Now, open FaceDetector.swift. In detectedFaceRectangles(request:error:), replace the definition of faceObservationModel with the following:

let faceObservationModel = FaceGeometryModel(
  boundingBox: convertedBoundingBox,
  roll: result.roll ?? 0,
  pitch: result.pitch ?? 0,
  yaw: result.yaw ?? 0

This simply adds the now required roll, pitch and yaw parameters to the initialization of the FaceGeometryModel object.

Debug those Faces

It would be nice to add some information about the roll, pitch and yaw to the debug view so that you can see the values as you're using the app.

Open DebugView.swift and replace the DebugSection in the body declaration with:

DebugSection(observation: model.faceGeometryState) { geometryModel in
  DebugText("R: \(geometryModel.roll)")
    .debugTextStatus(status: model.isAcceptableRoll ? .passing : .failing)
  DebugText("P: \(geometryModel.pitch)")
    .debugTextStatus(status: model.isAcceptablePitch ? .passing : .failing)
  DebugText("Y: \(geometryModel.yaw)")
    .debugTextStatus(status: model.isAcceptableYaw ? .passing : .failing)

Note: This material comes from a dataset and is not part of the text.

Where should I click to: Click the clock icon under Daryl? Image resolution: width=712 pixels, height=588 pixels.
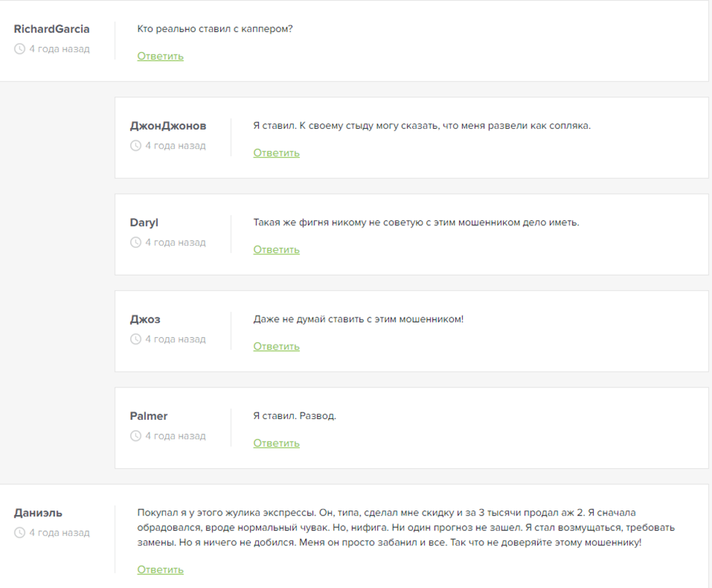[x=135, y=243]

This has updated the debug text to print the current values to the screen and set the text color based on if the value is acceptable or not.

Build and run.

Look straight at the camera and note how the oval is green. Now rotate your head from side to side and note how the oval turns red when you aren't looking directly at the camera. If you have debug mode turned on, notice how the yaw number changes both value and color as well.

The oval is green when the user is facing forward

The oval is red when the user is not facing forward

Selecting a Size

Next, you want the app to detect how big or small a face is within the frame of the photo. Open CameraViewModel.swift and add the following property under isAcceptableYaw declaration:

@Published private(set) var isAcceptableBounds: FaceBoundsState {
  didSet {

Then, set the initial value for this property at the bottom of init():

isAcceptableBounds = .unknown

As before add the following to the end of invalidateFaceGeometryState():

isAcceptableBounds = .unknown

Next, in processUpdatedFaceGeometry(), add the following to the end of the faceFound case:

let boundingBox = faceGeometryModel.boundingBox
updateAcceptableBounds(using: boundingBox)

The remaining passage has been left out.